SET TASK → Turn everything from the line containing "Click the Systeminformationen" down to the end of the material into a numbered list, leaving out any blank lines.

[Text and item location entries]
** Begin **
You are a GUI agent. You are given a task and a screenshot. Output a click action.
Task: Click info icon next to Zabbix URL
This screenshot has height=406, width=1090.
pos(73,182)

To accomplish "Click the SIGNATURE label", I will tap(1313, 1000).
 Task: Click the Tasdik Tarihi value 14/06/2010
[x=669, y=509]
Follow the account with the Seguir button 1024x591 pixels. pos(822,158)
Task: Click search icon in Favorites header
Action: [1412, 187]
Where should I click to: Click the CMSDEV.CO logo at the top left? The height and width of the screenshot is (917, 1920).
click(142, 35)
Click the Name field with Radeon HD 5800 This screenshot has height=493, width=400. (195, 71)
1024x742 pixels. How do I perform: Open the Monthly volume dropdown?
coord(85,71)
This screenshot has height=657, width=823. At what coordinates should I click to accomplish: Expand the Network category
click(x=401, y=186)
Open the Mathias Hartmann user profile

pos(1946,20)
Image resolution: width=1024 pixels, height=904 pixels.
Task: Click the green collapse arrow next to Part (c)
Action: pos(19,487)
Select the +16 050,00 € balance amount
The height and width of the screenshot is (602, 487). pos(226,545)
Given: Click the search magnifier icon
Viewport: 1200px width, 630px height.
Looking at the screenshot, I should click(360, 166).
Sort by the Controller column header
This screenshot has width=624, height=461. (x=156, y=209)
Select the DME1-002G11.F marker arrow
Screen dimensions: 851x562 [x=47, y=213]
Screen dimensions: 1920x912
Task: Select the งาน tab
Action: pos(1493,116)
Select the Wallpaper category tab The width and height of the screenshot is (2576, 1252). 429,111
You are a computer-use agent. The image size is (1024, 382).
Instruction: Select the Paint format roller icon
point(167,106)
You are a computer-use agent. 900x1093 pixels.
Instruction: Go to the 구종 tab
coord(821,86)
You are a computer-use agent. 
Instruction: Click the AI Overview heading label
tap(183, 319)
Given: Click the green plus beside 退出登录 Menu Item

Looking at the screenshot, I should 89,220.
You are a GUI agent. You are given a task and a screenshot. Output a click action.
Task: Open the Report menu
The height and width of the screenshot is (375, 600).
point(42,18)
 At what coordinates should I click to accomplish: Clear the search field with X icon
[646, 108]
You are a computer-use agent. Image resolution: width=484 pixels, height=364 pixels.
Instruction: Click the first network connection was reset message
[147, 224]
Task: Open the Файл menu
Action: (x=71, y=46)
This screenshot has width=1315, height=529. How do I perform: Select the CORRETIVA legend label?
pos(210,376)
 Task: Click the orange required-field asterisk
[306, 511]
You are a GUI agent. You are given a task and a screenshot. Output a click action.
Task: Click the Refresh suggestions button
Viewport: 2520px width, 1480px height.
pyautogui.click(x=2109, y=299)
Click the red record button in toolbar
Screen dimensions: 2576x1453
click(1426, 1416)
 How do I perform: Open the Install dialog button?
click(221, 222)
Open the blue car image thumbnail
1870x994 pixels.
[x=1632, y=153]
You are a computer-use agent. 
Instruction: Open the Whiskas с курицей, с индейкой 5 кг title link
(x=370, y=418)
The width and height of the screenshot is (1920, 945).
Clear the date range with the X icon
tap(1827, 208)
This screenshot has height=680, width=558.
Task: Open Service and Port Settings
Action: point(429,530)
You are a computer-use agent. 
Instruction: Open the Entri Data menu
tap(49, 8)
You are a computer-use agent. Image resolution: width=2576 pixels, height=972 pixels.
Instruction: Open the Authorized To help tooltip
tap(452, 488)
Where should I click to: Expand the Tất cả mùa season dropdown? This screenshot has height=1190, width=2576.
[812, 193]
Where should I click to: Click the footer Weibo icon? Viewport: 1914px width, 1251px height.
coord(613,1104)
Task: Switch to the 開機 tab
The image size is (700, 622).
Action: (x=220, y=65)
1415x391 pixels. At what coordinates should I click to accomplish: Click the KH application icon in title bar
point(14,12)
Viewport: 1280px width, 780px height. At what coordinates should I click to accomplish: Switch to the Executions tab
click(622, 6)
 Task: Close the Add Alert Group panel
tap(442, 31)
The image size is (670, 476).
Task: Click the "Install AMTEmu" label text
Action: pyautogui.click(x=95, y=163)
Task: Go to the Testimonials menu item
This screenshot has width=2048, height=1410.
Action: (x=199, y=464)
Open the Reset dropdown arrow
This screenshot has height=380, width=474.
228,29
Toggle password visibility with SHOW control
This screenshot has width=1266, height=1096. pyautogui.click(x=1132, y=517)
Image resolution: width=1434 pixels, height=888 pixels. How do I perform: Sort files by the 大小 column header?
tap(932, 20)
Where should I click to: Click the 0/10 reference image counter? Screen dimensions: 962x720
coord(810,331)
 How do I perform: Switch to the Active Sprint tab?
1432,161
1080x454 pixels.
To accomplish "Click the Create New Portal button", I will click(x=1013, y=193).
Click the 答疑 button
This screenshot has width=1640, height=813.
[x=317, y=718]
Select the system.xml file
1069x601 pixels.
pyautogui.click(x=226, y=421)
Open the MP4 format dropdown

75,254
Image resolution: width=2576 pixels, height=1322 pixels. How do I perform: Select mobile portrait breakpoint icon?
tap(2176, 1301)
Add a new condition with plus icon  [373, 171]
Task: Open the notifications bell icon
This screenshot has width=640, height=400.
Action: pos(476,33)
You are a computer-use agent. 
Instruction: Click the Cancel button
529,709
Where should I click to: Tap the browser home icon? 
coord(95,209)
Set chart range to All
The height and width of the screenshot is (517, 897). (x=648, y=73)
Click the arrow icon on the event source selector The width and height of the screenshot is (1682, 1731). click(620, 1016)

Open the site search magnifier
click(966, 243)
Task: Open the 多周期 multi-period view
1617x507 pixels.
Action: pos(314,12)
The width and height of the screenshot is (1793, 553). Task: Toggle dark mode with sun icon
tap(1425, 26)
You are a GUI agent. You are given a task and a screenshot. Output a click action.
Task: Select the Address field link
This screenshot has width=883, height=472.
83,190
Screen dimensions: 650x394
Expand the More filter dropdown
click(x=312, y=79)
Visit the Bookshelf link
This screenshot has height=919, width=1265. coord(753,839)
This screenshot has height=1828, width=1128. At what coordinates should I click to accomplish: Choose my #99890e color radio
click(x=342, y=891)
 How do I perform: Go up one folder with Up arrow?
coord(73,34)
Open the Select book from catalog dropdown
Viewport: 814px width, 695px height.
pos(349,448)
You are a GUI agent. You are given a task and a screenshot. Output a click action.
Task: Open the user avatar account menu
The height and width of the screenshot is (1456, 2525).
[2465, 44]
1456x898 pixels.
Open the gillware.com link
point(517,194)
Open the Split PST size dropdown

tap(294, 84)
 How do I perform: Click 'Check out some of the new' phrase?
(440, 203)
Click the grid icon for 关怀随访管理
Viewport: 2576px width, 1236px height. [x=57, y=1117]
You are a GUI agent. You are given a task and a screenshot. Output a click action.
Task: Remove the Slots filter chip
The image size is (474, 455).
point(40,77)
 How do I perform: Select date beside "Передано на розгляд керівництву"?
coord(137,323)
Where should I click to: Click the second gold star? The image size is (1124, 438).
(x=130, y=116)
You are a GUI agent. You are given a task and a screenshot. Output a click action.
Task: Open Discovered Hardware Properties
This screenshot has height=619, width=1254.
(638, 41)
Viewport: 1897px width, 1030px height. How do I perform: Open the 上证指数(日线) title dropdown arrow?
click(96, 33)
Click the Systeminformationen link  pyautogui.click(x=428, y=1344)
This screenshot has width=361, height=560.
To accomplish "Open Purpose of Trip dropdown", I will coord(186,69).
** End **
PROBLEM SOLUTION →
1. Click the Systeminformationen link  pyautogui.click(x=428, y=1344)
2. This screenshot has width=361, height=560.
3. To accomplish "Open Purpose of Trip dropdown", I will coord(186,69).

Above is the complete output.